The Commerce Department’s budget request for fiscal 2016 includes 7 percent increase in cybersecurity funding at NIST to support research and standards development to protect the nation’s IT systems and critical infrastructure. The additional $7 million would help fund 10 new full time positions to expand the institute’s work in cryptography and privacy.
The National Institute of Standards and Technology is asking for a modest 7 percent increase in cybersecurity spending in the coming fiscal year to support research and standards to protect government IT systems and the nation’s critical infrastructure. The additional $7 million, included in the Commerce Department’s fiscal 2016 budget request, would boost the institute’s cybersecurity research budget to $109 million and would add 10 full-time employees to support work in cryptography and privacy protection.
Research supported by the proposed budget would help protect not only government systems but also help secure the nation’s $262 billion in annual electronic commerce and combat the $445 billion estimated global losses suffered each year from cybercrime.
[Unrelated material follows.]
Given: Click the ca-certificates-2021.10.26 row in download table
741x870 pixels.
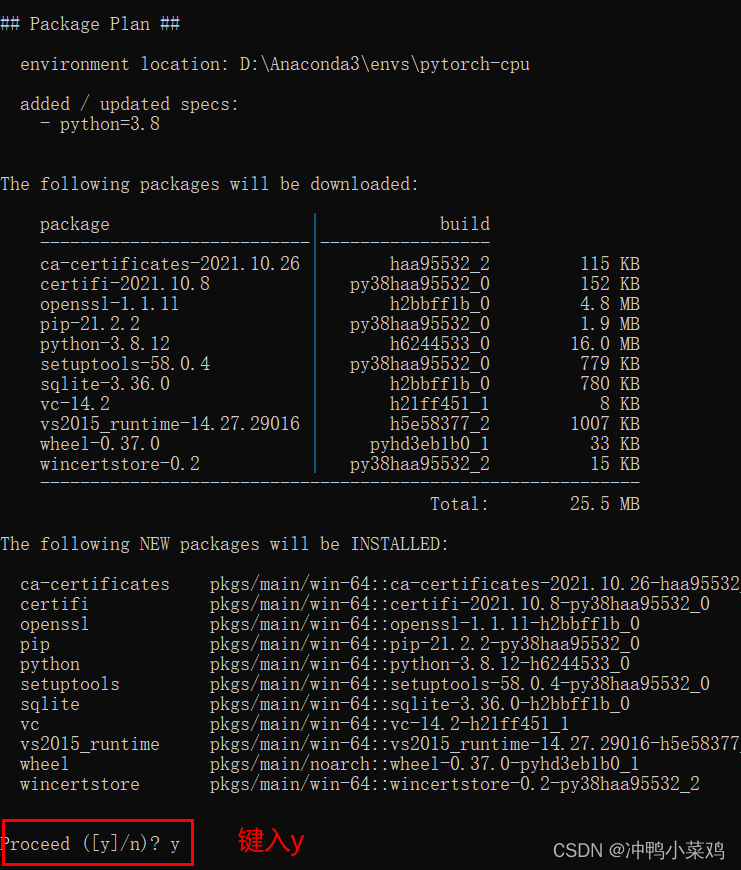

Overall, NIST is seeking $1.1 billion for the coming year, which is $255.8 million above current appropriations. The lion’s share of that increase is $150 million requested to support a National Network for Manufacturing Innovation.
NIST is neither a regulatory agency nor a service provider—the Homeland Security Department is tasked with overseeing cybersecurity requirements and providing help to agencies and the private sector—but it plays an important role in the nation’s cybersecurity through its research and development of standards and specifications. Much of this work provides guidance for implementing the Federal Information Security Management Act, the primary cybersecurity regulation for federal agencies and departments. NIST has produced a library of guidelines and standards in its 800 series of Special Publications.
Although this guidance applies directly only to government IT systems, it is generally applicable in the private sector and is a valuable resource for cybersecurity. In addition to supporting FISMA, NIST also spearheads administration initiatives including improving critical infrastructure cybersecurity and the National Strategy for Trusted Identities in Cyberspace.
The growth of the Internet and of the online digital economy “place the nation’s security, economy, and public safety and health at risk and create the need for cybersecurity standards, technologies, and best practices that address interoperability, usability, and privacy,” NIST said in supporting its budget request.
In recent activity, NIST has launched the National Cybersecurity Center of Excellence, to help provide business with cybersecurity solutions based on commercially available technologies, and developed a Framework for Improving Critical Infrastructure Cybersecurity. It also in the last year has published more than 40 standards and guidelines on IT security. But NIST must keep pace with a rapidly evolving IT landscape—both government and private—and the accompanying threats from individuals, criminal organizations and nation states.
The NIST budget proposal for fiscal 2016 includes $4.4 million for the National Initiative for Cybersecurity Education, $15 million for the National Cybersecurity Center of Excellence, $16.5 million for the National Strategy for Trusted Identities in Cyberspace, and $72.7 million for cybersecurity research and development. Priorities for fiscal 2016 include developing the tools and standards to assess and manage privacy risks and ensuring the continued delivery of robust and independent cryptography capabilities, including:
- Expanding NIST’s cryptographic team;
- Expanding collaborations with academia and industry;
- Research and development programs to incorporate new cryptographic capabilities in areas such as cryptography for constrained environments, quantum-resistant cryptography, and cryptography in support of privacy; and
- Developing and promulgating standards, guidelines, tests, and measurements to support a post-quantum computing market.